• Le campus de Pau cache les étudiantes Comoriennes que le préfet veut expulser

    SOCIÉTÉ. «Nous, enseignants et Biatos à l'université de Pau, acceptons d'héberger les deux étudiantes comoriennes que M. le préfet oblige à la clandestinité». 330 de ces personnels enseignants et administratifs sur quelques 900 ont déjà signé leur engagement à ne pas suivre les autorités plutôt enclines à expulser ces étudiantes.

    La désobéissance civile gagne le campus de l'université de Pyrénées-Atlantiques. Le mouvement ne peut plus passer inaperçu.

    Ces deux étudiantes comoriennes passées par le territoire français de l'île de Mayotte ont, pour l'une, un père français et pour l'autre, un tuteur français. Cela ne suffit pas.

    Le 25 janvier dernier, la police est déjà venue sur le campus les embarquer en vue d'une expulsion du territoire. Un vice de forme a fait qu'elle étaient relâchées le 29. Il y a quinze jours à la sortie de la cité universitaire, elles repéraient les mêmes agents de la police de l'air aux frontières (PAF) cherchant à leur mettre à nouveau le grappin dessus.
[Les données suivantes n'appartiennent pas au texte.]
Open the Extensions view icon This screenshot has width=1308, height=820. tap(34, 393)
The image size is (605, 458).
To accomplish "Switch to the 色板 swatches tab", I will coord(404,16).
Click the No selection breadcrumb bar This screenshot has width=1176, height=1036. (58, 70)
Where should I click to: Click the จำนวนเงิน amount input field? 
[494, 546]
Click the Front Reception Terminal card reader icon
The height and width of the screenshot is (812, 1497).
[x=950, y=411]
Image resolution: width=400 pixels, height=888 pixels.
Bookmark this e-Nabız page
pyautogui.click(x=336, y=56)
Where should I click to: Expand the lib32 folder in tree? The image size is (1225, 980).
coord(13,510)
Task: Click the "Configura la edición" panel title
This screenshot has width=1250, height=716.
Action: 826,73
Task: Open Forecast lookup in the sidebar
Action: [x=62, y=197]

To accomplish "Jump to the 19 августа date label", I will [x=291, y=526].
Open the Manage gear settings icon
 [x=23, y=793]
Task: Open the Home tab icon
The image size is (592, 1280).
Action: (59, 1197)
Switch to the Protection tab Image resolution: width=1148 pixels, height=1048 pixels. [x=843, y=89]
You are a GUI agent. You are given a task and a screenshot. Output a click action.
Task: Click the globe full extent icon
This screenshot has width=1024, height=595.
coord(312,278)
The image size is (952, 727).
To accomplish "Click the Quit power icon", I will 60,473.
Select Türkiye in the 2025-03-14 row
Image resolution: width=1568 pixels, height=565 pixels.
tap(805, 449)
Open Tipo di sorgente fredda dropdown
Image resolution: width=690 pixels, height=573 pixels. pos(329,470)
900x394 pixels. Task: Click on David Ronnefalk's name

    «Ce n'est pas toujours très pratique, mais nous avons décidé de les cacher»,explique le syndicaliste de l'université Jean Ortiz à LibéToulouse.

    GLv.

    Suit l'appel et les premiers signataires de cet appel à désobéir au préfet:

     

                                            L'APPEL

    Nous, enseignants et BIATOS à l'université de Pau, attachés aux traditions et aux valeurs de l’université, prenons nos responsabilités, en hébergeant ces étudiantes, et acceptons les risques, d’une action illégale mais légitime. Nous ne saurions faillir à nos missions ni à la défense des Droits de l’Homme.